Не из нерешительности – нерешительности во мне не было. А оттого, что чувствовал: не время. Гордеев ещё дышал; война, хоть и кончалась, ещё не кончилась вполне; дом ещё не остыл от проводов детей; и звать женщину в дом, над которым ещё веют все эти незавершённости, было бы поспешно – а Варвара заслуживала не поспешности. Она заслуживала, чтобы к ней пришли в своё время, чисто, на ровное и устоявшееся, а не в межеумочную пору, когда одно ещё не кончилось, а другое не началось.
– Варвара Алексеевна, – сказал я, и она обернулась. – Я вам скажу прямо, потому что вы прямой человек и кривого не любите. Я о вас думаю. Давно и всерьёз. И, думаю, вы это знаете. Но я не хочу спешить – не из холода, а из обратного. Дайте мне закрыть то, что не закрыто. Похоронить, что хоронится. Дождаться, пока уляжется. А там я приду к вам – не запиской после подписи, а сам, по-настоящему, спросить то, что спрашивают. Подождёте?
Она смотрела на меня, и в спокойных её глазах что-то дрогнуло – тепло, ясно.
– Подожду, – сказала она просто. – Я, Павел Андреевич, ждать умею. Семь лет ждала неизвестно чего. А теперь знаю чего – это легче. – Она чуть улыбнулась, той своей скупой улыбкой, что дороже смеха. – Только не тяните слишком. Я не молода, и вы не молоды. Нам с вами годы считать надо, не транжирить. Уляжется ваше – приходите. Дверь, вы знаете, открыта.
– И вот ещё что, – прибавила она, уже трогаясь идти, и обернулась. – Вы не думайте, что я вас держу обещанием. Если надумаете иначе, если жизнь повернёт не туда – я пойму и держать не стану. Я не из тех, кто ловит на слове. Сказали «приду» – хорошо, я рада. Но воли вашей этим не вяжу. Свободны вы, Павел Андреевич, как и были. Просто знайте: тут ждут. А неволить – не неволю.

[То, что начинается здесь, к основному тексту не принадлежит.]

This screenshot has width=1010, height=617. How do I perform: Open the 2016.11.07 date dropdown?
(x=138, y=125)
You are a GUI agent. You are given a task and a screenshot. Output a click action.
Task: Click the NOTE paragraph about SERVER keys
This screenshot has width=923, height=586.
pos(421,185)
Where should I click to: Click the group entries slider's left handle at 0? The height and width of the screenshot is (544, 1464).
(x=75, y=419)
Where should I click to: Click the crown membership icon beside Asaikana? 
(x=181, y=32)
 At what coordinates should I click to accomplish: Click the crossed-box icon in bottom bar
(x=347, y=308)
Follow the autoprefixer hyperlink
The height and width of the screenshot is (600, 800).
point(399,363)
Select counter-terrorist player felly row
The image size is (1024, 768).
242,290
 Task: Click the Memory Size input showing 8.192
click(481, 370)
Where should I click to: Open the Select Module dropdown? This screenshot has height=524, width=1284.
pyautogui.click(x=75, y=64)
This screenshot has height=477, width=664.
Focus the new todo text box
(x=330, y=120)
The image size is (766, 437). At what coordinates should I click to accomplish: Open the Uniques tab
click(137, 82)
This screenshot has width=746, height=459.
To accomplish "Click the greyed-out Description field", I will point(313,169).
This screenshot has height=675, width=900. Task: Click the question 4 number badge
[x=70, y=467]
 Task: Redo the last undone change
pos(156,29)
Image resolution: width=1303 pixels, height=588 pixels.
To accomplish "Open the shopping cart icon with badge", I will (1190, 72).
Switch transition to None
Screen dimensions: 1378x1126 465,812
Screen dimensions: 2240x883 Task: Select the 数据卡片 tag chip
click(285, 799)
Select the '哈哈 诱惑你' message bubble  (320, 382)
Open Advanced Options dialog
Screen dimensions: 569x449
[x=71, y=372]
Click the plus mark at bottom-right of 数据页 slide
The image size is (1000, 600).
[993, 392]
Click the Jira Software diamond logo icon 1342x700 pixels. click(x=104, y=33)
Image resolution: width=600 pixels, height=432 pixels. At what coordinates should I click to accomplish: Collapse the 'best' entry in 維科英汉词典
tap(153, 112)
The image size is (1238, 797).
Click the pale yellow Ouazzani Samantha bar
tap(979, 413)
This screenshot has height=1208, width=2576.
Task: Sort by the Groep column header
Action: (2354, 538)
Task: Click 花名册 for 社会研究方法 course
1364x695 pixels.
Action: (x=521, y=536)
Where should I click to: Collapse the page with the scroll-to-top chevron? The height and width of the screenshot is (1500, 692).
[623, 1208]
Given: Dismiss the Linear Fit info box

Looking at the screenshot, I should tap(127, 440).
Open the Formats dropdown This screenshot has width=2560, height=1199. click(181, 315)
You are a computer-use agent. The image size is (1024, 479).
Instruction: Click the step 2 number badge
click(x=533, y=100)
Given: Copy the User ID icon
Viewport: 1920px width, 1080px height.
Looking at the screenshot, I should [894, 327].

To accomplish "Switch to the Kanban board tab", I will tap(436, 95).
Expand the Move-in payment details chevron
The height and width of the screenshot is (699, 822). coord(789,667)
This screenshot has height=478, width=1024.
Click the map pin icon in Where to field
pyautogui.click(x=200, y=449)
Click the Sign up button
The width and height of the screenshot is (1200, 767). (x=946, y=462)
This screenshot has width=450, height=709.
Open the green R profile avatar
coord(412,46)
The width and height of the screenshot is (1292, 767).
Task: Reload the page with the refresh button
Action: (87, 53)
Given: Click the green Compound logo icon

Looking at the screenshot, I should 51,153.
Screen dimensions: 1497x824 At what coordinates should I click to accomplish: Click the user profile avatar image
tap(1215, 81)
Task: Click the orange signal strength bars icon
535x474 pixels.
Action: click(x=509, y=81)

И это было, пожалуй, самое варварино из всего, что она могла сказать, – эта оговорка про свободу, про то, что не вяжет и не неволит. Иная на её месте, добившись наконец полупризнания, поспешила бы закрепить, связать, обставить обещаниями. А Варвара, едва получив моё «приду», тут же вернула мне свободу, сказала «не вяжу» – и этим привязала вернее всякого обещания, потому что нет ничего, что привязывало бы зрелого человека крепче, чем уважение к его свободе. Аграфенина матушка говорила: главное в жизни – быть свободным от страха. Варвара, не зная этих слов, жила по ним: она не цеплялась, не боялась потерять, и оттого её не хотелось терять.
И мы разошлись – она к фабрике, я к управе, – не коснувшись даже друг друга рукой, не сказав ни одного из тех слов, что говорят влюблённые. А между тем это был, может быть, самый важный наш разговор за всё знакомство, потому что в нём, не назвав ничего прямо, мы назвали друг другу всё: и что любим – на свой зрелый, поздний, несуетливый лад, – и что будем вместе, и что подождём ещё немного, и что ждать осталось недолго.
* * *
Домой я возвращался в сумерках.
Осенний день короток; смеркалось рано, в окнах зажигались огни, тянуло дымом из труб, и город устраивался к ночи и к зиме. Я шёл и нёс в себе сразу две тишины: тишину после Гордеева – печальную, итоговую, тишину пережившего, – и другую, новую, светлую тишину после разговора с Варварой, тишину обещанного впереди тепла. И две эти тишины не спорили во мне, а уживались, как уживается в осени увядание с предчувствием будущей весны: одно кончается, другое ещё не началось, но уже обещано, и в промежутке между концом и началом стоит эта особая, ничем не нарушаемая тишина перехода.